“Qué niña más decente”, exclamó mi vecina, asombrada por el comportamiento de una pequeña de la cuadra. La frase, repetida con admiración por las personas donde vive la pequeña Samanta, refleja un referente esencial hacia un vocablo altamente reconocido por la sociedad de nuestros días, la decencia.
Una palabra que en el sistema de valores instituido y reconocido oficialmente y con los cuales cada individuo actúa según su interpretación personal de lo valioso, es la cualidad que mejor refleja la dignidad humana.
Un ejemplo contrastante, sin embargo, la ofreció un jovencito que intentó impedir que un anciano bastante achacoso y, por ende, más vulnerable a los embates de la covid-19, comprara delante de él en una cola porque el muchacho no lo había visto antes allí. Solo la protesta de algunas mujeres que se aliaron al viejo, impidió el abuso inhumano. No obstante, el desmedido muchachón le espetó amenazante a la cara:”Si tuviera 20 años menos…”

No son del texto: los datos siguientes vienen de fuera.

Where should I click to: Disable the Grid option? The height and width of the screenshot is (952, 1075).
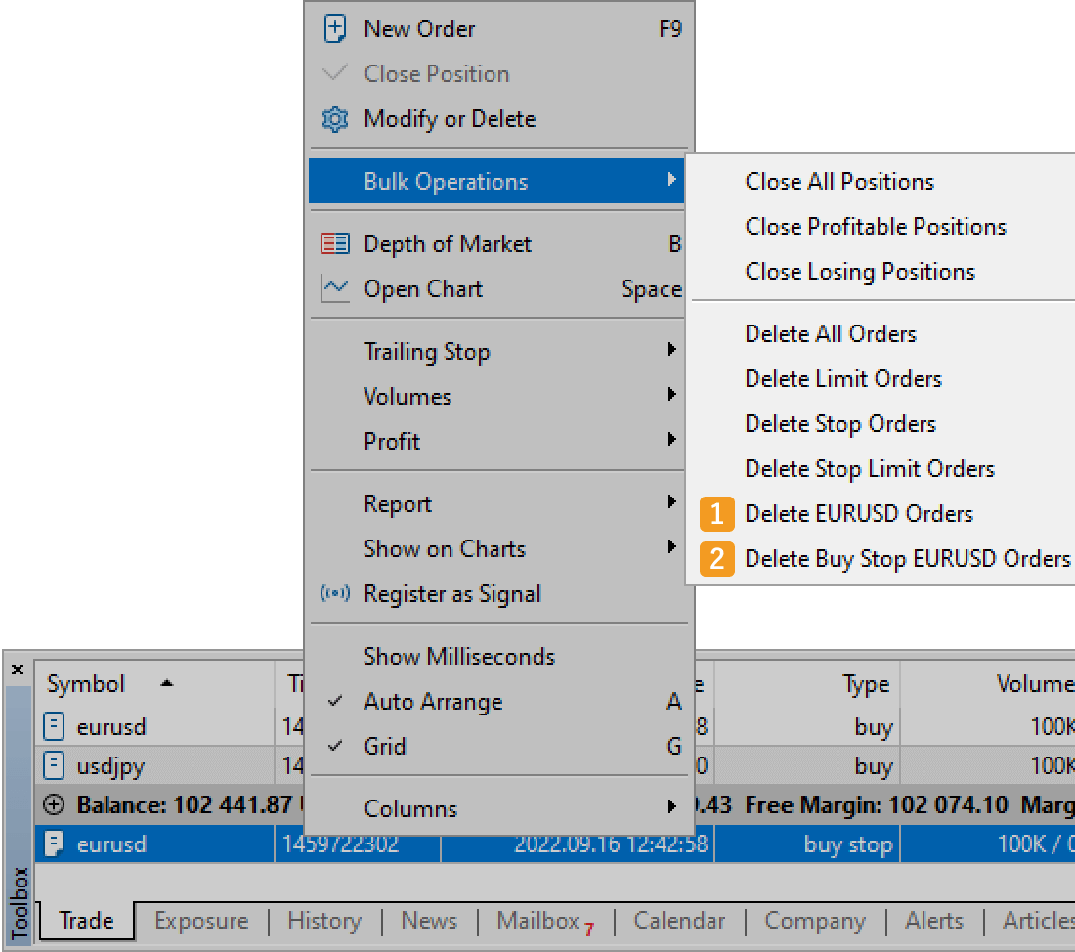(x=384, y=747)
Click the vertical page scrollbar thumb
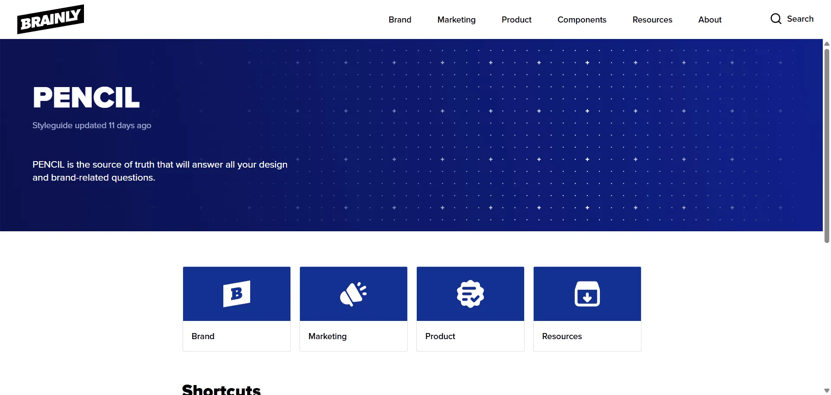This screenshot has width=831, height=395. click(827, 145)
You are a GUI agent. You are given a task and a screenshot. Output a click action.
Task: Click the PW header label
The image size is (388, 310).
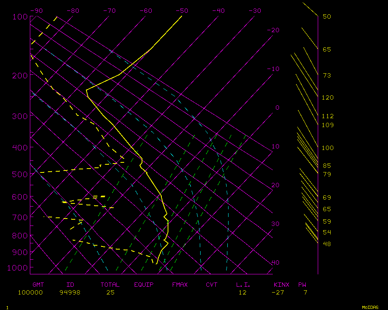point(302,285)
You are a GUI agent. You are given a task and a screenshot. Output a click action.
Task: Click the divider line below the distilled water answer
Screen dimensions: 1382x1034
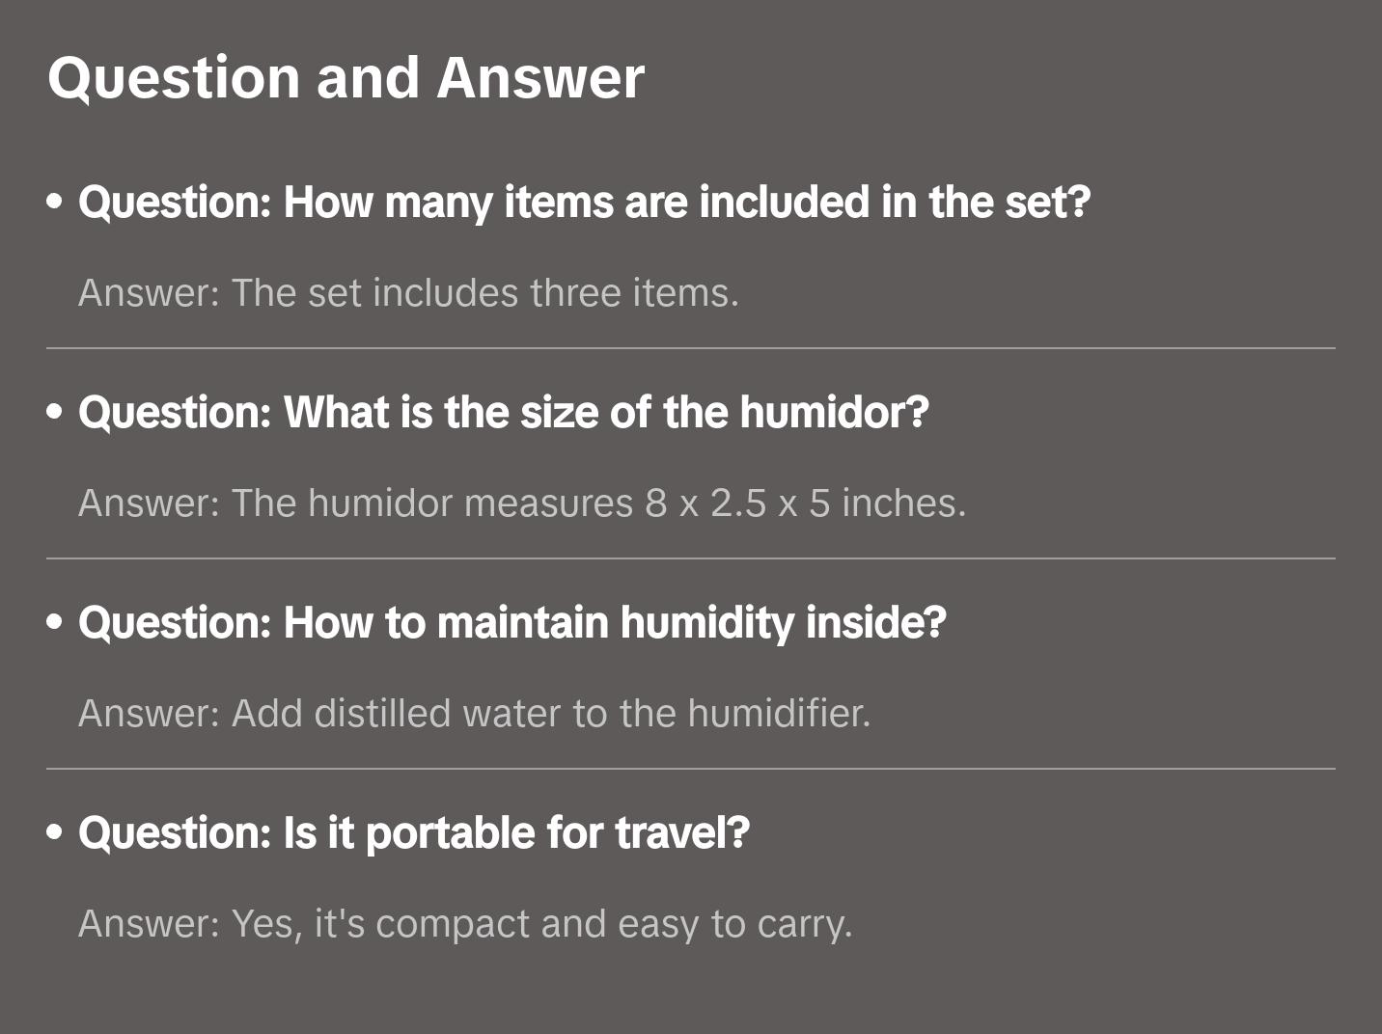(690, 769)

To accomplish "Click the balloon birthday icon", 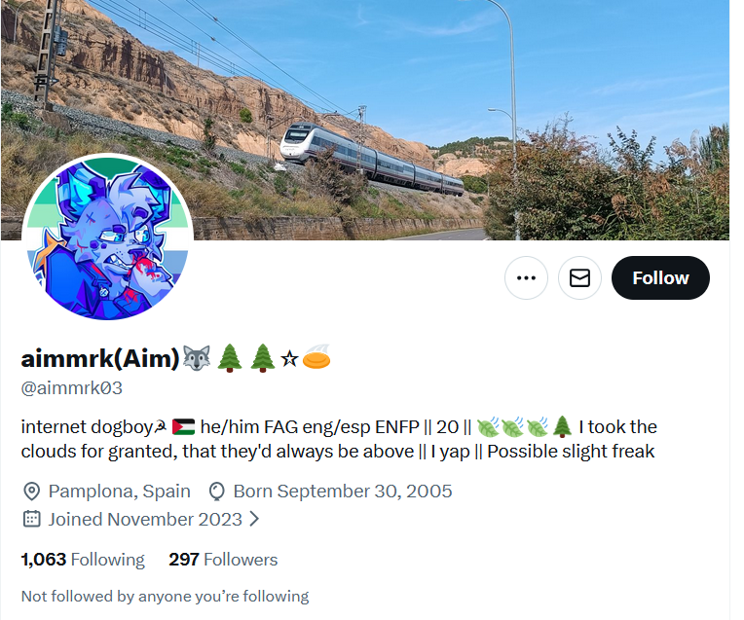I will coord(216,492).
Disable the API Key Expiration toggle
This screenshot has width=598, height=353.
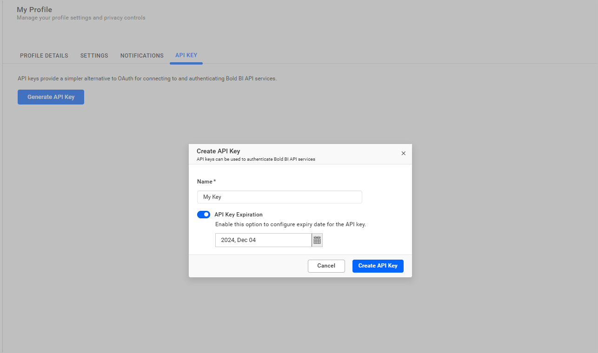coord(204,214)
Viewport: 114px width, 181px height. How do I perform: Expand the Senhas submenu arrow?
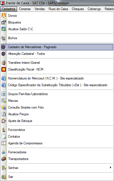pos(111,168)
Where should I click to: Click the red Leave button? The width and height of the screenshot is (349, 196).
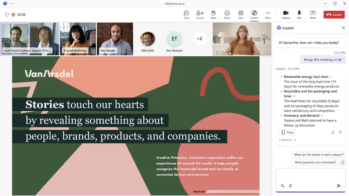click(x=334, y=14)

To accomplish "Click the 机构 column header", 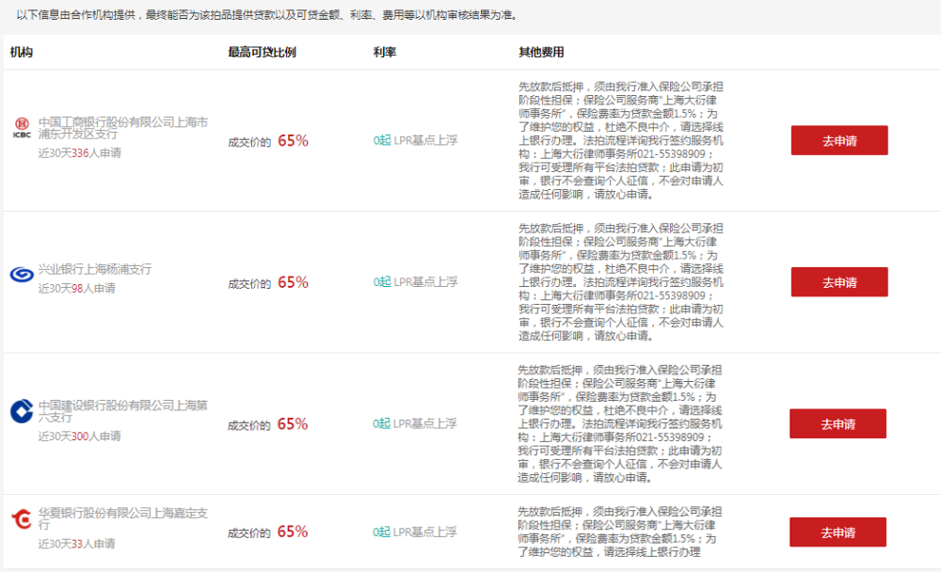I will click(20, 53).
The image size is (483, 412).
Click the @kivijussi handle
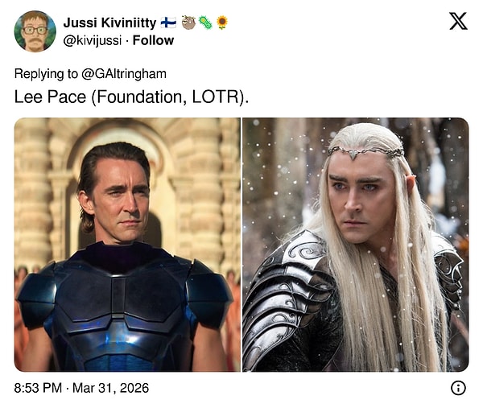click(96, 39)
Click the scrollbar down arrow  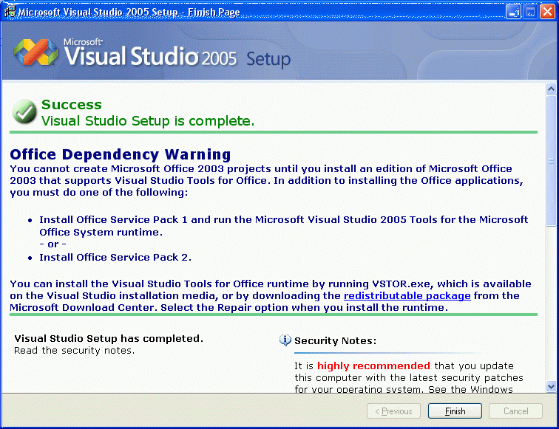point(551,386)
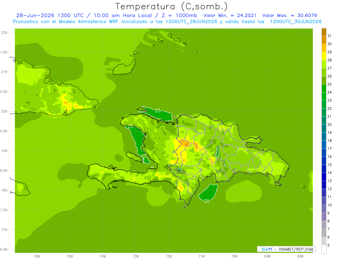Click the 68W longitude axis label
Viewport: 337px width, 260px height.
click(x=300, y=256)
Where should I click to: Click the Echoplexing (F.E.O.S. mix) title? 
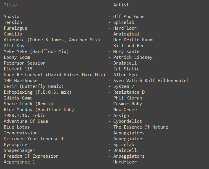[37, 92]
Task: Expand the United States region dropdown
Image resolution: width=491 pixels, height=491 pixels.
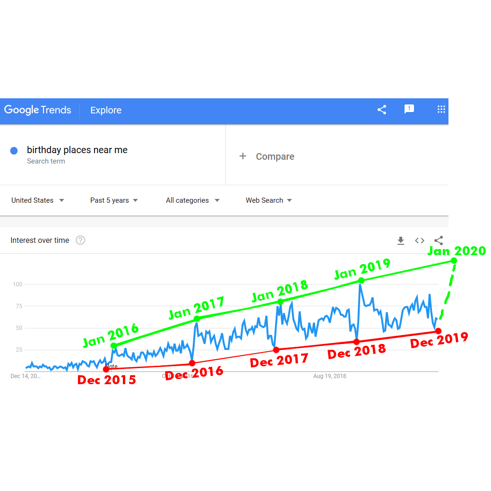Action: (x=38, y=200)
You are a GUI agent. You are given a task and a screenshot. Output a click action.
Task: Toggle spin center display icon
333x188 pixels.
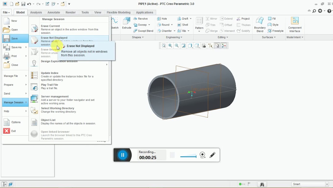click(x=224, y=46)
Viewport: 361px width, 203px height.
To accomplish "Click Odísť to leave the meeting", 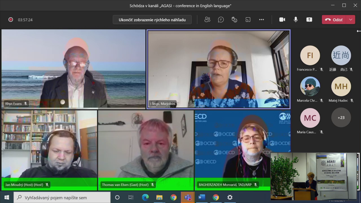I will [334, 19].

Sin duda, una actitud reveladora de una absoluta falta de educación, respeto y sentido de humanidad. Y surge la pregunta ¿Qué papel juega la familia de niños, niñas y adolescentes como el mencionado, que no han sido capaces de inculcarles determinados sentimientos honestos y justos? ¿Cómo educarlos, cómo evitar que anden y actúen a la desbandada, con total carencia de deberes y compromisos y tengan comportamientos respetuosos, decentes, aun en contra del medio familiar o social en que vivan y que, en ciertos casos, no les permitan ser ejemplo para ellos?
De hecho, si no se procede a tiempo puede iniciarse una conducta antisocial y surgir un niño, una niña o un adolescente deshonesto y hasta cruel, como el del ejemplo. Comportamiento que se manifiesta mediante el engaño, la invención, el fraude académico, el robo y el irrespeto. Conductas en la que está implícito el descuido y la desatención de quienes tienen a su cargo la educación infantil, porque desde muy temprano en la niñez, pequeños incidentes pueden enseñarlo a actuar con doblez, como cuando se le justifica su ausencia a clases con una mentira.
De ahí la importancia de ser inflexible con el principio de que somos los padres, la familia toda, los destinados a enseñar y a practicar la decencia en todos los actos de la vida: en las conversaciones, en el modo de vestirse, en los gestos y posturas, en el recato, la modestia y la dignidad, pues comportarse decentemente no es cuestión de genes, sino de educación, sensibilidad y mucho respeto por uno mismo y por los demás.
Difícilmente se pueda introducir virtudes si en la práctica son menospreciadas por los propios padres, que actúan de forma muy distante a aquello que tratan de inculcarles a sus hijos, pues no tienen moral para ello.
Comportamientos imprescindibles socialmente, como ceder el asiento a una anciana, ayudarla en su camino o que alguien nos dé las gracias o los buenos días, parecen haberse esfumado de la cotidianidad. Quizás porque hablamos mucho de valores en vez de demostrarlos con nuestro ejemplo y explicarlos a los hijos de manera comprensible para ellos.
Mientras más temprano se despierte en la infancia esa sensibilidad hacia todo lo que enaltece el civismo: patria, himno, bandera, cultura, respeto, bondad, altruismo, decencia, mayores serán las posibilidades de hacer de nuestros hijos personas dignas y merecedoras. No serán nunca el miedo ni la intimidación, que no fijan normas conscientes de disciplina, la mejor forma de practicarlos, sino la prédica recurrente de los mejores patrones.
Como me dijo alguien en una oportunidad, los valores no tienen fecha de vencimiento y quien siembra, cosecha.